In 2018, Gold published a new anniversary edition of Being Emily with updated language—for example, replacing “transsexual” with “transgender,” which recognizes the difference between anatomy (sex) and gender (social roles). It also references scientific research that in the intervening six years has revealed much more about the development of gender identity, for example, that gender identity and sex may develop at different stages of pregnancy.

In addition to Being Emily, Gold has published three other young-adult books—Just Girls (2014), My Year Zero (2016), and Nico & Tucker (2017)—and has a new title coming out this spring, In the Silences. The books deal with racism and mental health as well as genderfluidity and other issues. She also writes science fiction and fantasy.
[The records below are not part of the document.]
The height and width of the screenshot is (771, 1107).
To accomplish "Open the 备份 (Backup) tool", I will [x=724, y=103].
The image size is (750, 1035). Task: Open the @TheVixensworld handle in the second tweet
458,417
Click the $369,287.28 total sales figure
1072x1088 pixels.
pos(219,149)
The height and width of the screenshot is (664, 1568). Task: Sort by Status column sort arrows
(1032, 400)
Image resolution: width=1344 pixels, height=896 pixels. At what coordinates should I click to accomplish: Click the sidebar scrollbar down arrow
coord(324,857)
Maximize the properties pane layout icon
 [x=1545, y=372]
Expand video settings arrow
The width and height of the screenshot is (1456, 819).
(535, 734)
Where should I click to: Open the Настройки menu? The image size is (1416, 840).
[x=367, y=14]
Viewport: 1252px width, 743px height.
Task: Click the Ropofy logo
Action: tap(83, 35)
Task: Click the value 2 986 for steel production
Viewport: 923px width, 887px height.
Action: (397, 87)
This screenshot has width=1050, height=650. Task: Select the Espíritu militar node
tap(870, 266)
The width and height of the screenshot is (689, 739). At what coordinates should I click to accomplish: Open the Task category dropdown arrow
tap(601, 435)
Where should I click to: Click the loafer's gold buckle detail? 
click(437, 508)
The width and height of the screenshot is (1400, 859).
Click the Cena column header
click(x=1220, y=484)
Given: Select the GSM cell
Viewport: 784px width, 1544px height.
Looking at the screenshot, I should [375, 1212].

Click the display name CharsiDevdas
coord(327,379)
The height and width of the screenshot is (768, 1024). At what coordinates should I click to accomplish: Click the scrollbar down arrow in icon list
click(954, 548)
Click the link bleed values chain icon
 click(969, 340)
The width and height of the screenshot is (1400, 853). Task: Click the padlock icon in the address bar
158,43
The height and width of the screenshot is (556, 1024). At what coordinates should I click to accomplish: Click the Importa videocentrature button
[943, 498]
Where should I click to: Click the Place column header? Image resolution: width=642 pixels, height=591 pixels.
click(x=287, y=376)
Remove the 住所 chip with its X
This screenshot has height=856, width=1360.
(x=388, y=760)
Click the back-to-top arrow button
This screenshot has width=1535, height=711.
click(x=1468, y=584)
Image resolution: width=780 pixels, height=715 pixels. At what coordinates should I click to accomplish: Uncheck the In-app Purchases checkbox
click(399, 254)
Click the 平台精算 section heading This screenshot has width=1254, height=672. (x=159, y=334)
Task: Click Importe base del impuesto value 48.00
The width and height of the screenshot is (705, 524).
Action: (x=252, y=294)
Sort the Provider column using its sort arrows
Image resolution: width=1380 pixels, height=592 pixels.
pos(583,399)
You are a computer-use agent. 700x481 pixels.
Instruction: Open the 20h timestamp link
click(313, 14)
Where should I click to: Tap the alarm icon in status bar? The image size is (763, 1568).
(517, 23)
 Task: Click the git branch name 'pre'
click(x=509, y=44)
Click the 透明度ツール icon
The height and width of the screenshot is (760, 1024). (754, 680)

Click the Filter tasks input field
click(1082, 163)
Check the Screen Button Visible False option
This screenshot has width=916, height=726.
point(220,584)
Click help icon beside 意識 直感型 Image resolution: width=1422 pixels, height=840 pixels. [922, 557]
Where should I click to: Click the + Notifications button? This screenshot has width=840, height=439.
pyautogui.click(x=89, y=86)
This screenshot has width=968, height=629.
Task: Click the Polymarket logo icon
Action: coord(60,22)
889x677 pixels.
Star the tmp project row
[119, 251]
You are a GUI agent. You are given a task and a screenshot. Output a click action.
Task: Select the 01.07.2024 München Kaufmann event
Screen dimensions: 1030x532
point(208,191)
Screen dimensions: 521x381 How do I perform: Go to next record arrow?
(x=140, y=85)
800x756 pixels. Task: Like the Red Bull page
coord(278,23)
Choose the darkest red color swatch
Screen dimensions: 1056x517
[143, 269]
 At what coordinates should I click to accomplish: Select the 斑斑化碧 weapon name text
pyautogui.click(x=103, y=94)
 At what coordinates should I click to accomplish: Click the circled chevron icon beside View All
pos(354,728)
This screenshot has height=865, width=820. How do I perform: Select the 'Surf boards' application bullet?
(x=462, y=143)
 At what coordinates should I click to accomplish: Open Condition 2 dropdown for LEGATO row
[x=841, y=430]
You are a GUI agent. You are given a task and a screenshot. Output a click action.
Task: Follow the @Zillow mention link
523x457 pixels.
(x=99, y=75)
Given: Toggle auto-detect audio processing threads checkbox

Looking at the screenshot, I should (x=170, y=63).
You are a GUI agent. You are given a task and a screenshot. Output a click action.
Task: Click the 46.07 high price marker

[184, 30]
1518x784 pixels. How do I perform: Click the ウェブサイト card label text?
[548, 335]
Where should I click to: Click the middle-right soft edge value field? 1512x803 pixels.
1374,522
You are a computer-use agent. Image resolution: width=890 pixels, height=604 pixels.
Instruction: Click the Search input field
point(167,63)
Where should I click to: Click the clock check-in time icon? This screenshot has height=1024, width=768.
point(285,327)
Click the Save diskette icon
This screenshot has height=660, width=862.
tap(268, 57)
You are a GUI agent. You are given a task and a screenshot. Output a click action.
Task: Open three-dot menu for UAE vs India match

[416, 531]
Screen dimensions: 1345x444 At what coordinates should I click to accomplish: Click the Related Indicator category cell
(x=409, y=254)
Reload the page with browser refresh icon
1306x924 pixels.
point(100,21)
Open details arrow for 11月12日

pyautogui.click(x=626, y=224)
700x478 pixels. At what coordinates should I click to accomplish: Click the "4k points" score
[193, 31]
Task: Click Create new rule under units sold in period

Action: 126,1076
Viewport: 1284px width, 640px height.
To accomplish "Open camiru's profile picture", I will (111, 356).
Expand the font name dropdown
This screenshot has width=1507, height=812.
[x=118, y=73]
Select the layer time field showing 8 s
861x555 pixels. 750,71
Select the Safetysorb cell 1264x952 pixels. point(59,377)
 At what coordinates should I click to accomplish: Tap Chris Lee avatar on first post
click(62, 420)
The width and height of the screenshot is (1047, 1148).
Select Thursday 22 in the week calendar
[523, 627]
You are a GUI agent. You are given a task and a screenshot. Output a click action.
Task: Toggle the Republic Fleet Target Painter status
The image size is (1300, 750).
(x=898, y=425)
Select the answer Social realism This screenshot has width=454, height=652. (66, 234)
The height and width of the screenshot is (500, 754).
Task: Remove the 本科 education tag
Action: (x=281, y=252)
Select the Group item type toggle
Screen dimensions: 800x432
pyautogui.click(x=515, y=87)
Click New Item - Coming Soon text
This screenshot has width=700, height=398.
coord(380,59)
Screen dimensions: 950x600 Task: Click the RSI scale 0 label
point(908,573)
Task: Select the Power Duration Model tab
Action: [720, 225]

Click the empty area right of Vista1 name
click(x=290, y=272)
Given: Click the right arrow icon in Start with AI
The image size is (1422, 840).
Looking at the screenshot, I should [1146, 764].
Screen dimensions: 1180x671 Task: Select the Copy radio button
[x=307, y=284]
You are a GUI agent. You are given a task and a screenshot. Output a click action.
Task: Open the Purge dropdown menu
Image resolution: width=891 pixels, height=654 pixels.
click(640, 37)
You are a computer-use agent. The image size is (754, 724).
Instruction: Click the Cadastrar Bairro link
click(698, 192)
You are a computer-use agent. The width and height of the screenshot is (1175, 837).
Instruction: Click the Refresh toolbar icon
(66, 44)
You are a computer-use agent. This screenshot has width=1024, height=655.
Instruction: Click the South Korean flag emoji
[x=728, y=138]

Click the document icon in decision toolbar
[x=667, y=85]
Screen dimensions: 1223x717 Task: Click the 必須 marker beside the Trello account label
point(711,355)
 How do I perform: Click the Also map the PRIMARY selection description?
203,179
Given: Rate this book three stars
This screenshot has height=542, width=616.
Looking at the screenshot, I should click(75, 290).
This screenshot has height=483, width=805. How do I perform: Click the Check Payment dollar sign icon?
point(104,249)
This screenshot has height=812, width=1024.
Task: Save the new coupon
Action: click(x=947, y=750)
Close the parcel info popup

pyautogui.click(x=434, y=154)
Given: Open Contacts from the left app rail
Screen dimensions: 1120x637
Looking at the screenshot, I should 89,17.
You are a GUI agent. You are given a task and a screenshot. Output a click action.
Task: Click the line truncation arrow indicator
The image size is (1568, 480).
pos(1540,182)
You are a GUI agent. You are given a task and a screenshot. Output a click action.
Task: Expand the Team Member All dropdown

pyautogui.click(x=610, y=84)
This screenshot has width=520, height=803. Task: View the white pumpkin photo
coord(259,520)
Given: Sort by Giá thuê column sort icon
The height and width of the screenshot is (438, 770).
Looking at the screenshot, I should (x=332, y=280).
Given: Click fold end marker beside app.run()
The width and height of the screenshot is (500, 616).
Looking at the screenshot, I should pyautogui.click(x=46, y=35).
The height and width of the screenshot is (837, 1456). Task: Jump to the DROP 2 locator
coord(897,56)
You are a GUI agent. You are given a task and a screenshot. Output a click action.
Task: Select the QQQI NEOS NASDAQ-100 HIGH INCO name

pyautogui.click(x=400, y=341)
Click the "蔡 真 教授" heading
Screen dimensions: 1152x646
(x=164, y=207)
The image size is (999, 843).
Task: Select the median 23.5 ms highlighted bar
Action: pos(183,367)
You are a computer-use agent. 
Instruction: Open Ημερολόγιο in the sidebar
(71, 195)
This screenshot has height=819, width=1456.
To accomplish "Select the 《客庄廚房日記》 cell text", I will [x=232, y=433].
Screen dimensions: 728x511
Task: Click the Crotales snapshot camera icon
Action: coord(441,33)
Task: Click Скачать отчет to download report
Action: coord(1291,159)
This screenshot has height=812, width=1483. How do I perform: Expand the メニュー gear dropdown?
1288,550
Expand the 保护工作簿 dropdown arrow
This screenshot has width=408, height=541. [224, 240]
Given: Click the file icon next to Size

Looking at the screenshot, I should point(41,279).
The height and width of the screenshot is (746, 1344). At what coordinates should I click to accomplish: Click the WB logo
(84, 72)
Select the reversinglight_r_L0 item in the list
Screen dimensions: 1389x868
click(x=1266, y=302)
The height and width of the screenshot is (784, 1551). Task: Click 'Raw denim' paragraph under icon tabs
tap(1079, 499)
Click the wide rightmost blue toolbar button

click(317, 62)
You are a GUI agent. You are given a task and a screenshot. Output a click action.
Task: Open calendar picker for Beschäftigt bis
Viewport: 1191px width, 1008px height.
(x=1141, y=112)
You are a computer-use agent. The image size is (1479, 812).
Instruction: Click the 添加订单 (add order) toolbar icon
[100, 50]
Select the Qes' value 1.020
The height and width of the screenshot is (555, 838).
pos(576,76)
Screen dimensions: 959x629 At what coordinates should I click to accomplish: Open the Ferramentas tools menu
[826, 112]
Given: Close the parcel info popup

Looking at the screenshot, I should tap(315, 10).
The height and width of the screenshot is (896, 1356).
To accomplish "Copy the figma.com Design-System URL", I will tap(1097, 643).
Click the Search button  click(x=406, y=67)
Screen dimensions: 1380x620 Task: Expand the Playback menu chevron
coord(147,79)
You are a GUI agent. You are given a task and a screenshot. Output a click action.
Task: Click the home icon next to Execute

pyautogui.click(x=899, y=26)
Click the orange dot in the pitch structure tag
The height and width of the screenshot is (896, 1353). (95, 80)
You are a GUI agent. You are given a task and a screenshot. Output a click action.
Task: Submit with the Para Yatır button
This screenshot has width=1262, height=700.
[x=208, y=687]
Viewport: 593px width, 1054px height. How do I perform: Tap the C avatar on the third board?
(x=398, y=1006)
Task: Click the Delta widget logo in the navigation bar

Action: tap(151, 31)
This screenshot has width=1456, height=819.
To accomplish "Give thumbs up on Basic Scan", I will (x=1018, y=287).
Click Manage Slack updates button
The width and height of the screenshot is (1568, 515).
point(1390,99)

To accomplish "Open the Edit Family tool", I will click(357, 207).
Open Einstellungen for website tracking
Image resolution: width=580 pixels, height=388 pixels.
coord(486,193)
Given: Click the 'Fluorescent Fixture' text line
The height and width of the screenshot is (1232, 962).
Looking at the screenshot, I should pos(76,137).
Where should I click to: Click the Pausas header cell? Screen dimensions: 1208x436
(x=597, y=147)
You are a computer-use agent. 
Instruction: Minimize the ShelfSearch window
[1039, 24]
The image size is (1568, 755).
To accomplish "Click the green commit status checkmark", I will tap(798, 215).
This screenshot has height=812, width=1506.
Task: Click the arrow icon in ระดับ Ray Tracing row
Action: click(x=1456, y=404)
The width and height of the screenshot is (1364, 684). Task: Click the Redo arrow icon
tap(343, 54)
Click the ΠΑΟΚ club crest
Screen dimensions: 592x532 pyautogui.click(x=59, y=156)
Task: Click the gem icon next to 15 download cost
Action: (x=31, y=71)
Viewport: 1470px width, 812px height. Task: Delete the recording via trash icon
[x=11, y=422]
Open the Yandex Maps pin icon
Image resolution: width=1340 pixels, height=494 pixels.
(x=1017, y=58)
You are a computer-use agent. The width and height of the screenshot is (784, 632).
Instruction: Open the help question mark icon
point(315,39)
“I don’t like the ‘man box’ any more than the ‘woman box,’ [for gender identity]” says Gold, who is comfortable with the descriptors genderqueer, genderfluid, and nonbinary (not exclusively female or male) lesbian. She most commonly uses the pronouns she/her and they/them.

“Humanity has a long history,” she says. “Over the millennia, there have been many valid systems of gender. Jewish law acknowledges six. Some cultures had no genders. So don’t box people into the binary system that Western civilization says is the only way to be.”

Jan Shaw-Flamm ’76 is a freelance writer and editor and frequent contributor to Macalester Today.